= Beginning of Section =

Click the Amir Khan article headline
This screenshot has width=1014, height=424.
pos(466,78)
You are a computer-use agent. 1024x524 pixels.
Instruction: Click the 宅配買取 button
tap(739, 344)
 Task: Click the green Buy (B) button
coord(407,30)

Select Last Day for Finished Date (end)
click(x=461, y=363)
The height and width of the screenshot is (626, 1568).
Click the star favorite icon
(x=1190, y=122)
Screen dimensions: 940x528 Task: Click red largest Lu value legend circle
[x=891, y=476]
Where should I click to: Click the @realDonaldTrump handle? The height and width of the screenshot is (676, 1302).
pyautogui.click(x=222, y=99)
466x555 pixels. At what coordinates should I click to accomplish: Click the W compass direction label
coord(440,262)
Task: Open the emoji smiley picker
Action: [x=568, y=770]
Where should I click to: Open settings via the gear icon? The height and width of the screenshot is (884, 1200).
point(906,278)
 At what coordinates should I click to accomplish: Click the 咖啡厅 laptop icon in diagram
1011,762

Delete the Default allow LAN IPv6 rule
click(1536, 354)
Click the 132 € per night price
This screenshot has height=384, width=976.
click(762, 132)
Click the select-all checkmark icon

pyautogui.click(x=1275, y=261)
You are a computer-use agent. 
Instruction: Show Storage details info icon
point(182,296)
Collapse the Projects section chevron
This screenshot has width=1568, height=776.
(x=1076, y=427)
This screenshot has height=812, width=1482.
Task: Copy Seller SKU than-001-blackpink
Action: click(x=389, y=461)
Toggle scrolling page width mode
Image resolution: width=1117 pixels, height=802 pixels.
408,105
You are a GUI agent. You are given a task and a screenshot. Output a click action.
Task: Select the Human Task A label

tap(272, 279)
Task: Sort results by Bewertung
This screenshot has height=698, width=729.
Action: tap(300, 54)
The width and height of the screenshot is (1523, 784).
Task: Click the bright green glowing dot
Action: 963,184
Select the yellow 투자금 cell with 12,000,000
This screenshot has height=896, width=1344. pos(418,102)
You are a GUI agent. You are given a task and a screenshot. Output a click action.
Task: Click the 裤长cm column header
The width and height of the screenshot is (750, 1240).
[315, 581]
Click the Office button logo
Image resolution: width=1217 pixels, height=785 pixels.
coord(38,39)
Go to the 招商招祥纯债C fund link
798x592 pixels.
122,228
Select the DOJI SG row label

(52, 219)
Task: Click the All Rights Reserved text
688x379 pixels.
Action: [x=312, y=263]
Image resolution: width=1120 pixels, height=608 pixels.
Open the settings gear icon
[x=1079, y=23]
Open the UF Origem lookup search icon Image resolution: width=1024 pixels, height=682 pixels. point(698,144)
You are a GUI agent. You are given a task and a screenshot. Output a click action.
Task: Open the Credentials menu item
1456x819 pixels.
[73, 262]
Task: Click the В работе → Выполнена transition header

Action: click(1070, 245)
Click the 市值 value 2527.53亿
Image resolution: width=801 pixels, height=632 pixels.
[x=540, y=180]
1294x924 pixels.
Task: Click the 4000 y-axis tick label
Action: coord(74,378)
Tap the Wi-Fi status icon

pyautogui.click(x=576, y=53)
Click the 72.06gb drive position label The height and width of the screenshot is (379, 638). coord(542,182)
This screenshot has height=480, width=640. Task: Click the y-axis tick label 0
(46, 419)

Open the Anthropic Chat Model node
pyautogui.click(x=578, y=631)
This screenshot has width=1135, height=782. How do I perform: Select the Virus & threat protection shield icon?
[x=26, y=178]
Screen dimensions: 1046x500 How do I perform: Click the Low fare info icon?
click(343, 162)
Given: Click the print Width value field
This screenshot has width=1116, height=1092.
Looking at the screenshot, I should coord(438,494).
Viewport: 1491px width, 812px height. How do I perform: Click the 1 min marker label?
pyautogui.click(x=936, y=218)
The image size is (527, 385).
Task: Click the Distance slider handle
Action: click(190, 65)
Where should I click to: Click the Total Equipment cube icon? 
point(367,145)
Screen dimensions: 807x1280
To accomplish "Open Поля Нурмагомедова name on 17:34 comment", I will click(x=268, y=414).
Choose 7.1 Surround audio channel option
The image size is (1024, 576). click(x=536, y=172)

= End of Section =

▸ **Task item**
Reproduce all of the entries word for word. Omit nothing.

▸ **Answer below**
Click the Amir Khan article headline
This screenshot has width=1014, height=424.
pos(466,78)
You are a computer-use agent. 1024x524 pixels.
Instruction: Click the 宅配買取 button
tap(739, 344)
 Task: Click the green Buy (B) button
coord(407,30)

Select Last Day for Finished Date (end)
click(x=461, y=363)
The height and width of the screenshot is (626, 1568).
Click the star favorite icon
(x=1190, y=122)
Screen dimensions: 940x528 Task: Click red largest Lu value legend circle
[x=891, y=476]
Where should I click to: Click the @realDonaldTrump handle? The height and width of the screenshot is (676, 1302).
pyautogui.click(x=222, y=99)
466x555 pixels. At what coordinates should I click to accomplish: Click the W compass direction label
coord(440,262)
Task: Open the emoji smiley picker
Action: [x=568, y=770]
Where should I click to: Open settings via the gear icon? The height and width of the screenshot is (884, 1200).
point(906,278)
 At what coordinates should I click to accomplish: Click the 咖啡厅 laptop icon in diagram
1011,762

Delete the Default allow LAN IPv6 rule
click(1536, 354)
Click the 132 € per night price
This screenshot has height=384, width=976.
click(762, 132)
Click the select-all checkmark icon

pyautogui.click(x=1275, y=261)
You are a computer-use agent. 
Instruction: Show Storage details info icon
point(182,296)
Collapse the Projects section chevron
This screenshot has width=1568, height=776.
(x=1076, y=427)
This screenshot has height=812, width=1482.
Task: Copy Seller SKU than-001-blackpink
Action: click(x=389, y=461)
Toggle scrolling page width mode
Image resolution: width=1117 pixels, height=802 pixels.
408,105
You are a GUI agent. You are given a task and a screenshot. Output a click action.
Task: Select the Human Task A label

tap(272, 279)
Task: Sort results by Bewertung
This screenshot has height=698, width=729.
Action: tap(300, 54)
The width and height of the screenshot is (1523, 784).
Task: Click the bright green glowing dot
Action: 963,184
Select the yellow 투자금 cell with 12,000,000
This screenshot has height=896, width=1344. pos(418,102)
You are a GUI agent. You are given a task and a screenshot. Output a click action.
Task: Click the 裤长cm column header
The width and height of the screenshot is (750, 1240).
[315, 581]
Click the Office button logo
Image resolution: width=1217 pixels, height=785 pixels.
coord(38,39)
Go to the 招商招祥纯债C fund link
798x592 pixels.
122,228
Select the DOJI SG row label

(52, 219)
Task: Click the All Rights Reserved text
688x379 pixels.
Action: [x=312, y=263]
Image resolution: width=1120 pixels, height=608 pixels.
Open the settings gear icon
[x=1079, y=23]
Open the UF Origem lookup search icon Image resolution: width=1024 pixels, height=682 pixels. point(698,144)
You are a GUI agent. You are given a task and a screenshot. Output a click action.
Task: Open the Credentials menu item
1456x819 pixels.
[73, 262]
Task: Click the В работе → Выполнена transition header

Action: click(1070, 245)
Click the 市值 value 2527.53亿
Image resolution: width=801 pixels, height=632 pixels.
[x=540, y=180]
1294x924 pixels.
Task: Click the 4000 y-axis tick label
Action: coord(74,378)
Tap the Wi-Fi status icon

pyautogui.click(x=576, y=53)
Click the 72.06gb drive position label The height and width of the screenshot is (379, 638). coord(542,182)
This screenshot has height=480, width=640. Task: Click the y-axis tick label 0
(46, 419)

Open the Anthropic Chat Model node
pyautogui.click(x=578, y=631)
This screenshot has width=1135, height=782. How do I perform: Select the Virus & threat protection shield icon?
[x=26, y=178]
Screen dimensions: 1046x500 How do I perform: Click the Low fare info icon?
click(343, 162)
Given: Click the print Width value field
This screenshot has width=1116, height=1092.
Looking at the screenshot, I should coord(438,494).
Viewport: 1491px width, 812px height. How do I perform: Click the 1 min marker label?
pyautogui.click(x=936, y=218)
The image size is (527, 385).
Task: Click the Distance slider handle
Action: click(190, 65)
Where should I click to: Click the Total Equipment cube icon? 
point(367,145)
Screen dimensions: 807x1280
To accomplish "Open Поля Нурмагомедова name on 17:34 comment", I will click(x=268, y=414).
Choose 7.1 Surround audio channel option
The image size is (1024, 576). click(x=536, y=172)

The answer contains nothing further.